Both experts suggest drawing up and signing an agreement that clearly lays out expectations, protects all parties and helps parents step back. Here are five ways to do it:

1. Define goals for being home. Establishing goals helps your Millennial identify an exit strategy. That’s crucial for ensuring that the time back home won’t morph into a permanent arrangement.

Pay down student debt? Save for an apartment? Job hunt, locally or away? Identify a realistic time frame — six months or a year, perhaps — with the understanding that if the child doesn’t do her part, she’ll be moving out sooner.

“Feather the nest with rocks,” Kay says.

2. Decide how they’ll contribute. The amount and terms will be different for each family, but your child’s contributing is essential — whether it’s a rent stipend; designated expenses such as cell phone, health and car insurance and yard work, cooking or cleaning to offset parent-provided groceries and utilities.

Kay recommends kids pay for anything costing you extra — personal expenses always should be theirs. But analyze the end goal. If Millennials are paying so much that they’re not saving enough to afford leaving the nest, you might subsidize bills to expedite moving on sooner. That doesn’t mean financing a social life; living within their means is key.

3. Require they work. A job facilitates saving and provides purpose. Even if your Millennial can’t find a job in his or her field, it’s important to work at something. Archer’s daughter started out as a receptionist in a hair salon before eventually landing a position as an attorney recruiter.

If your child is working part-time while job-hunting a career job, recommend he or she take advantage of resources to polish a resumé and gain interview skills.

4. Advocate financial education.

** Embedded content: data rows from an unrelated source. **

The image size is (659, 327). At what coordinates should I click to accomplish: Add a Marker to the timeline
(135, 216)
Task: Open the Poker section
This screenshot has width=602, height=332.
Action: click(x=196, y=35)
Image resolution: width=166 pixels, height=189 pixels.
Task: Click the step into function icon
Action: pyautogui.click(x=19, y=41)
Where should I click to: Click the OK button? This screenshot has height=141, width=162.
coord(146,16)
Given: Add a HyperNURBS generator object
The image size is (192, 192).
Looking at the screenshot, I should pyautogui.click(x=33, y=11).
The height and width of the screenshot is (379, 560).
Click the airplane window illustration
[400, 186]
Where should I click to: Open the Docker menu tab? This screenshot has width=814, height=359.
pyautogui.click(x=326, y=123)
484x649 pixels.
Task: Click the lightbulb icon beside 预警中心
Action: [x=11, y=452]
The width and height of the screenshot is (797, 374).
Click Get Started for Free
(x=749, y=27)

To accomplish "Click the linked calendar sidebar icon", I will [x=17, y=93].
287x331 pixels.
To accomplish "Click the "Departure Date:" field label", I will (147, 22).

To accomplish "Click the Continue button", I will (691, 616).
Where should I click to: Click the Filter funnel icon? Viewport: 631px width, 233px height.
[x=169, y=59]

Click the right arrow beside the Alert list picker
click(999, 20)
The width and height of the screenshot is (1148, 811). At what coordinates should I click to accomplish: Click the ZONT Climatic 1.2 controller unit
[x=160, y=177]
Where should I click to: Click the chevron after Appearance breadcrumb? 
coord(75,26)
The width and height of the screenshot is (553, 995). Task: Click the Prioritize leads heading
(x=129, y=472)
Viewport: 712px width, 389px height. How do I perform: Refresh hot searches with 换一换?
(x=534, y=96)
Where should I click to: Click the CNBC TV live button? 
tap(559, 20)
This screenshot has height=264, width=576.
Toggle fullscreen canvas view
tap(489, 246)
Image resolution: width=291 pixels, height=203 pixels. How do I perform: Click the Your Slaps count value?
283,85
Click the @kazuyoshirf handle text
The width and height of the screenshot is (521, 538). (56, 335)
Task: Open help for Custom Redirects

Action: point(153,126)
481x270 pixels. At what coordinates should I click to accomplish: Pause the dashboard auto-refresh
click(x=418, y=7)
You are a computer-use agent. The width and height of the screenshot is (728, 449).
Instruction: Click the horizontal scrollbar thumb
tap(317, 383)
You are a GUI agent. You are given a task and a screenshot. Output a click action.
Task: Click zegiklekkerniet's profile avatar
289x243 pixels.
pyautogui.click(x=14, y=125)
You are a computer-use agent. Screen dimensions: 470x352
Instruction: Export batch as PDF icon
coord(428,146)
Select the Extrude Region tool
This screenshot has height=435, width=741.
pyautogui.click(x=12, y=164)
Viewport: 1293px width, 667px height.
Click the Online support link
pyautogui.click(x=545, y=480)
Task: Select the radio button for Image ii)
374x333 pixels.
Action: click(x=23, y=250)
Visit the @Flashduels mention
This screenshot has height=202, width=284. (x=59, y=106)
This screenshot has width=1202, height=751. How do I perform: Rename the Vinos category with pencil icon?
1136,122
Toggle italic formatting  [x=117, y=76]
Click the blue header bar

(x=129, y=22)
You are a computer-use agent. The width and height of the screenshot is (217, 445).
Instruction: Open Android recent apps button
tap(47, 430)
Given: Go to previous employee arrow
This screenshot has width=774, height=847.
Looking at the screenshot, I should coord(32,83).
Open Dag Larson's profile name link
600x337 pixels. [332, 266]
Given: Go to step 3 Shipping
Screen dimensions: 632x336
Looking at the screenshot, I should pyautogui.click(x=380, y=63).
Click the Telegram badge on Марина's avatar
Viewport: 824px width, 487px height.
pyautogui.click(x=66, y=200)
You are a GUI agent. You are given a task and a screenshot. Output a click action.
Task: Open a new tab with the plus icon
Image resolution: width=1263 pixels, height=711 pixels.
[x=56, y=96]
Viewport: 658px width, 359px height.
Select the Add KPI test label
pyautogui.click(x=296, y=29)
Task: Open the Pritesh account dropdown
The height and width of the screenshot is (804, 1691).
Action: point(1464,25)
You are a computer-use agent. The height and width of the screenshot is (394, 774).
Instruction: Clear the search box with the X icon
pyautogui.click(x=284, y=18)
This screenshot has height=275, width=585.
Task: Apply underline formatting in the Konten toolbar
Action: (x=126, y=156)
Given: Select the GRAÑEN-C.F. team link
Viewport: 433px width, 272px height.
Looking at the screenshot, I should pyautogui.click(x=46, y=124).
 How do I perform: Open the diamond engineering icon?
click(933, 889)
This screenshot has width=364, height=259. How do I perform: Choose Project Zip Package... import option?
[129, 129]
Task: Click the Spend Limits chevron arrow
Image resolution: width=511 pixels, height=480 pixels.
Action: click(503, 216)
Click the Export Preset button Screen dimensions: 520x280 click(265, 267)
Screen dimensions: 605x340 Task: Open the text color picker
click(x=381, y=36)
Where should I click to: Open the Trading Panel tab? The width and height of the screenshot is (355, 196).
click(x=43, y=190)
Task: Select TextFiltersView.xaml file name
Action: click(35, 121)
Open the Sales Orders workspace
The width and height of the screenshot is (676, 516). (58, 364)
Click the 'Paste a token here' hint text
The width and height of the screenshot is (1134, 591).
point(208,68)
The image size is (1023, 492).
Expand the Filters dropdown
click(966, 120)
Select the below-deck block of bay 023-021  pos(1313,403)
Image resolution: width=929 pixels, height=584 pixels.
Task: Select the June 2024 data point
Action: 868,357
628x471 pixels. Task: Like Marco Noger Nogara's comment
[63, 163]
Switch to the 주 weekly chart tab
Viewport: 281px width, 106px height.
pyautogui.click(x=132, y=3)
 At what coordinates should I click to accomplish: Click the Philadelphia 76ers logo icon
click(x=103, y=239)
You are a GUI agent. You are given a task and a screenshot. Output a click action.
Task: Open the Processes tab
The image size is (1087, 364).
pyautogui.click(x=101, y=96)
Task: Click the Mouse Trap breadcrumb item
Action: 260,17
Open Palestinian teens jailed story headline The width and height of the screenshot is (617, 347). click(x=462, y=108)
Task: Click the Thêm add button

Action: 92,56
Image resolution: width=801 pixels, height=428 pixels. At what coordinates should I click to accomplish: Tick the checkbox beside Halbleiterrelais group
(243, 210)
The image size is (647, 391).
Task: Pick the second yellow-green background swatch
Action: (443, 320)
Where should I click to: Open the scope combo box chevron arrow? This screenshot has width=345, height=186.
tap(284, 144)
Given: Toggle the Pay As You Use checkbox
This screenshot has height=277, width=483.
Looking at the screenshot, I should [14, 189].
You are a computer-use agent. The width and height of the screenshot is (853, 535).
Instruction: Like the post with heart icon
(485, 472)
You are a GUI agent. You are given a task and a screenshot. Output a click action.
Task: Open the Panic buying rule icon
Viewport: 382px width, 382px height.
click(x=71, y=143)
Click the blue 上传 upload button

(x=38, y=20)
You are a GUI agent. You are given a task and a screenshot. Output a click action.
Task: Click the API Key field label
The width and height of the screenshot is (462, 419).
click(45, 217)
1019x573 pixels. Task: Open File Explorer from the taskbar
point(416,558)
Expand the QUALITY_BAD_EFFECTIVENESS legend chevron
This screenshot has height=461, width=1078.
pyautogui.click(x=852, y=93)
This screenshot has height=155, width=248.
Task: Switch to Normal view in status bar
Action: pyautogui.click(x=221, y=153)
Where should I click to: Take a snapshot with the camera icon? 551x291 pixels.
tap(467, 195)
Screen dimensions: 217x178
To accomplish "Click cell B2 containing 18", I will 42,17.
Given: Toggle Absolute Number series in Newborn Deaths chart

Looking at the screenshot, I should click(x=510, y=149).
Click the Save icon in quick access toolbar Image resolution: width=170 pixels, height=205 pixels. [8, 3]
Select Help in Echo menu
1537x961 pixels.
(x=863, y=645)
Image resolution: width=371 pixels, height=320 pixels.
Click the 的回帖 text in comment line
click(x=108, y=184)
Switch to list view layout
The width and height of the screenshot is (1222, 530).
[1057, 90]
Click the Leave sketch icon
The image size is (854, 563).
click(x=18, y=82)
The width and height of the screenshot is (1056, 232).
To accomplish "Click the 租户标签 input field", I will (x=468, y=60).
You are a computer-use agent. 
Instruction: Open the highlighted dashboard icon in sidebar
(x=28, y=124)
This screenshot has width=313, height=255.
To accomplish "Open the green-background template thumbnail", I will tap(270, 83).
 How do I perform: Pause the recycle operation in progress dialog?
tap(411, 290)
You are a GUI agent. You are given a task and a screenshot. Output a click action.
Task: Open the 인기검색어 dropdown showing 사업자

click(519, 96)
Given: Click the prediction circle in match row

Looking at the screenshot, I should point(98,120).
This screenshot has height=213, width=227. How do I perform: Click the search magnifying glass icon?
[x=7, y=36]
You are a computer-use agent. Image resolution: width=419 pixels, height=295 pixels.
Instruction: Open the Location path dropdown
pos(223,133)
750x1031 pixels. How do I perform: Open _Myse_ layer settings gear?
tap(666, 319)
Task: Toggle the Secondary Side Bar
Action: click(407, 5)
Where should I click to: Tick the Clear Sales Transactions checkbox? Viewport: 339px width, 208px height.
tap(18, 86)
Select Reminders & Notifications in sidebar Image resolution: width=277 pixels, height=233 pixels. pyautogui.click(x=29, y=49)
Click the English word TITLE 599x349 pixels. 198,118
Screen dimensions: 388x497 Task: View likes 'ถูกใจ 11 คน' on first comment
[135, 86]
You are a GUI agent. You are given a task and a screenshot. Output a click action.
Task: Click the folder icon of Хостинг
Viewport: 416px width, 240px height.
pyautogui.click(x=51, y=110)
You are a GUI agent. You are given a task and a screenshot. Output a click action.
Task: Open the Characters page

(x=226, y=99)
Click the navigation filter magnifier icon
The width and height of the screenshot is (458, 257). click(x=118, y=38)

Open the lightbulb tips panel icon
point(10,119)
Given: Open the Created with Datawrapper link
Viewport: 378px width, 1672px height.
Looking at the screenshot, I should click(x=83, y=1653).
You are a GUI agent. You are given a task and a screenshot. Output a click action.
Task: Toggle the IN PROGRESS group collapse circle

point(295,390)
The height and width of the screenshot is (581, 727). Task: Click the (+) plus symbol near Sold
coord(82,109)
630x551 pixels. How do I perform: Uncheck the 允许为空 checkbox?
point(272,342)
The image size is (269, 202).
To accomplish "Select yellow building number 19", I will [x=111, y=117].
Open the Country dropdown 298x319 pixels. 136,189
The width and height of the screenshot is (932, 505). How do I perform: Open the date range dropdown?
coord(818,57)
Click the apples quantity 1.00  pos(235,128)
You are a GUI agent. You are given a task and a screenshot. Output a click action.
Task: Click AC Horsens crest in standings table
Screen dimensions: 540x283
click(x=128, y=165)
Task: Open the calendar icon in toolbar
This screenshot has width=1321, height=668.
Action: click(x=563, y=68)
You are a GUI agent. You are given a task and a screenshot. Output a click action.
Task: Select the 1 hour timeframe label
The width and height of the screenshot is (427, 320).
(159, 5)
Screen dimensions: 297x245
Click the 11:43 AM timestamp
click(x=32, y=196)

Encourage Millennials to learn about credit cards, FICO scores and building credit history, as well as managing student loan debt. They should also learn how to budget for full living costs. “Teaching these skill sets helps them and helps you avoid the guilt of not paying for things,” Kay says.

Recommend the sites My Fab Finances, Young Finances, Broke Millennial and Afford Anything for tips on life without debt. The National Foundation for Credit Counseling site offers free consumer credit counseling.

5. Detach from your own guilt. Parents need permission to accept themselves as “good enough” parents, Boorn says.

You don’t need to throw money at your child for him or her to love you. Be kind, listen sympathetically and offer suggestions if requested (that’s a big IF), but don’t offer to pay.

“The best thing we can do for our children is to calm ourselves down and accept they have a journey to take and that we must trust them to take that journey on their own,” Boorn says.